Note that in the context, it is considered that \(S * E = N\).

**Related to CNN:**

- \(H, h\)
Height of features.

- \(W, w\)
Width of features.

- \(D, d\)
Depth of features.

- \(Sh, s_h\)
Stride height.

- \(Sw, s_w\)
Stride Width.

- \(Oh, o_h\)
Output height.

- \(Ow, o_w\)
Output width.

- \(Fh, f_h\)
Filter height (Convolution).

- \(Fw, f_w\)
Filter Width (Convolution).

- \(Ph, p_h\)
Pool height (Pooling).

- \(Pw, p_w\)
Pool Width (Pooling).

Note that in the context, it is considered that \(H * W * D = N\).

## Glossary

In order to not reinvent the wheel, note that definitions below may be sourced from external resources.

- Activation
Function that defines how the weighted sum of the input is transformed into an output.

- Bias
Additional set of parameters in one layer added to products of weight input operations with respect to units.

- Cell
In the context of recurrent networks, one cell may be equivalent to one unit.

- Class (Python)
Prototype of an object.

- CNN
Type of neural network used in image recognition and processing.

- Convolution
Layer used in CNNs to merge input data with filter or kernel and to produce a feature map.

- Cost
Scalar value which is some kind of average of the loss.

- Dense
Fully-connected layer made of one or more nodes.
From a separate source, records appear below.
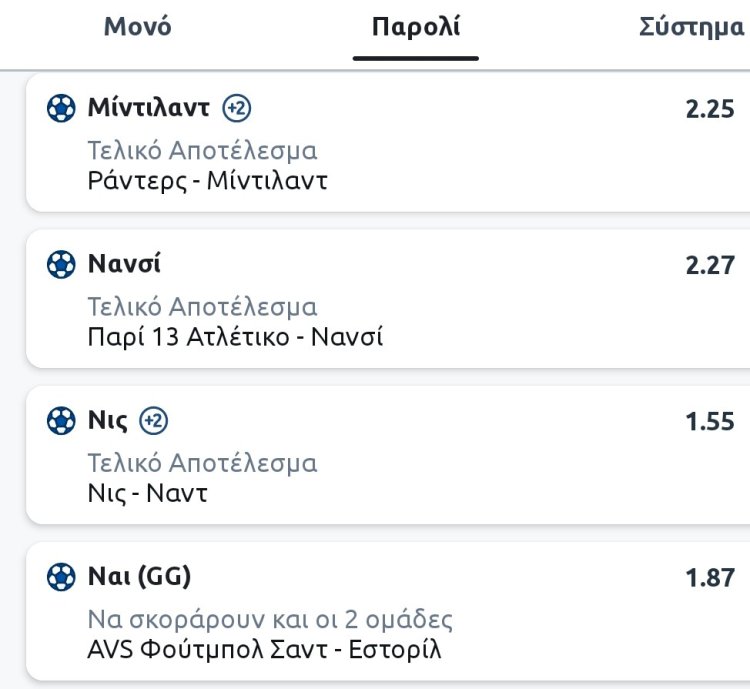Tap the Να σκοράρουν και οι 2 ομάδες label

pos(270,620)
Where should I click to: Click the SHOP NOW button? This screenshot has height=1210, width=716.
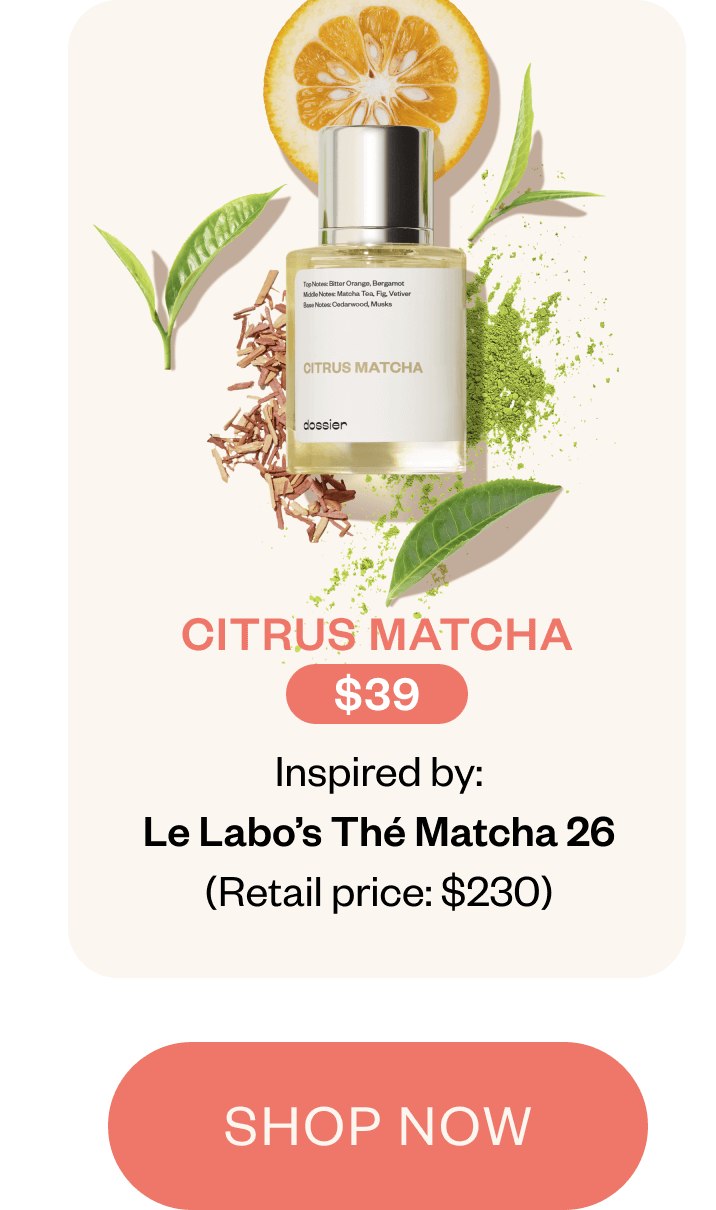377,1125
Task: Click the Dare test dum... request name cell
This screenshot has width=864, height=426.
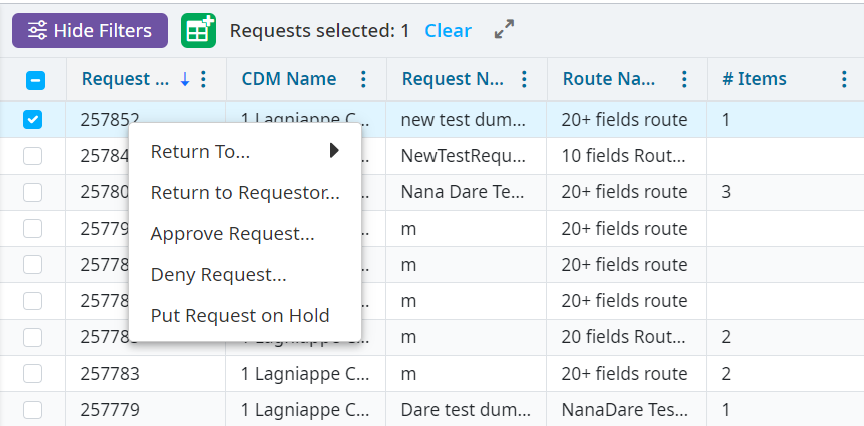Action: pyautogui.click(x=463, y=410)
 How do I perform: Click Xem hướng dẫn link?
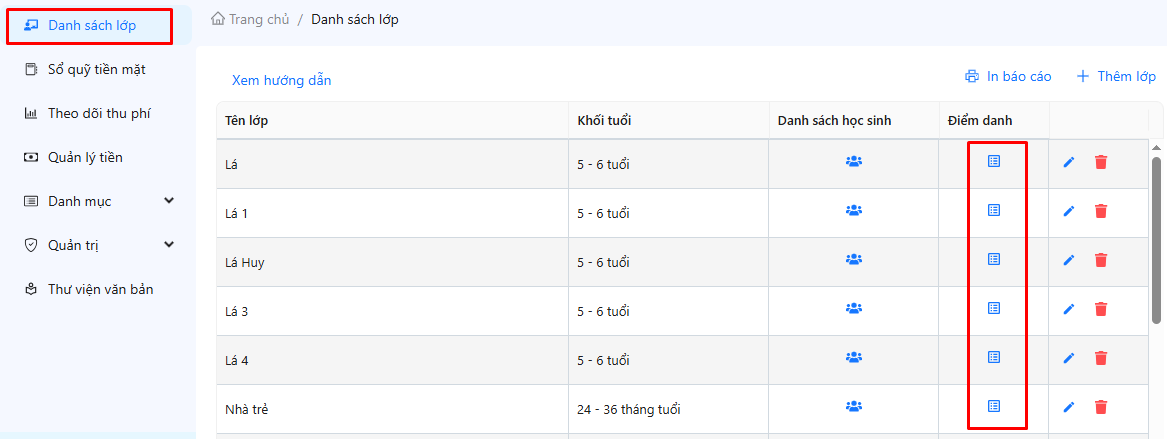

Each node receives input from all nodes in the previous layer.

- Dictionary (Python)
Unordered collection of data organized as key: value pairs.

- Dropout
Dropping out units in one layer for neural network regularization.

- Embedding
Input layer in EpyNN, more generally any process or object that prepares or contain data fed to the layer coming next after the input layer.

- Feed-Forward
Type of layer architecture wherein units do not contain loops.

- Flatten
May refer to a reshaping layer acting forward to reduce 2D+ data into 2D data and reversing the operation backward.

- Float (Python)
Number that is not an integer.

- Gate
Acts as a threshold to help the network to distinguish when to use normal stacked layers or an identity connection.

- GRU
Recurrent layer made of one or more unit cells. Two gates and one activation (hidden cell state).

- Hyperparameters
May refer to settings whose value is used to control the learning process.

- Immutable (Python)
Object whose internal state can not be changed.

- Instance (Python)
An individual object of a certain class.

- Instantiate (Python)
Creation of an object instance.

- Instantiation (Python)
The action of creating an object instance.

- Integer (Python)
Zero, positive or negative numbers without fractional part.

- Layer
Collection of nodes or units operating together at a specific depth within a neural network.

- List (Python)
Mutable data type containing an ordered and indexed sequence.

- Loss
Error with respect to one loss function which is computed for each training example and output probability.

- LSTM
Recurrent layer made of one or more unit cells. Three gates and two activation (hidden and memory cell states).

- Metrics
Function used to judge the performance of one model.

- Model
A specific design of a neural network which incorporates layers of given architecture.

- Mutable (Python)
Object whose internal state can be changed.

- Neural Network
Series of algorithms that endeavors to recognize underlying relationships in a set of data.

- Neuron
May be equivalent to unit.

- Node
May be equivalent to unit.

- Parameters
May refer to trainable parameters within a neural network, namely weights and bias.

- Pooling
Compression layer used in CNNs whose function is to reduce the spatial size of a given representation to reduce the amount of parameters and computation in the network.

- Recurrent
Type of layer architecture wherein units contain loops, allowing information to be stored within one unit with respect to sequential data.

- RNN
Recurrent layer made of one or more unit cells. Single activation (hidden cell state).

- Set (Python)
Collection which is unordered and unindexed.

- String (Python)
Immutable sequence data type made of characters.

- Trainable
May refer to architecture layers incorporating unfrozen trainable parameters (weight, bias).

- Tuple (Python)
Immutable sequence data type made of any type of values.

- Unit
The functional entity within a layer which is composed of a certain number of units.

- Weight
Parameter within layers that transforms input data to output data.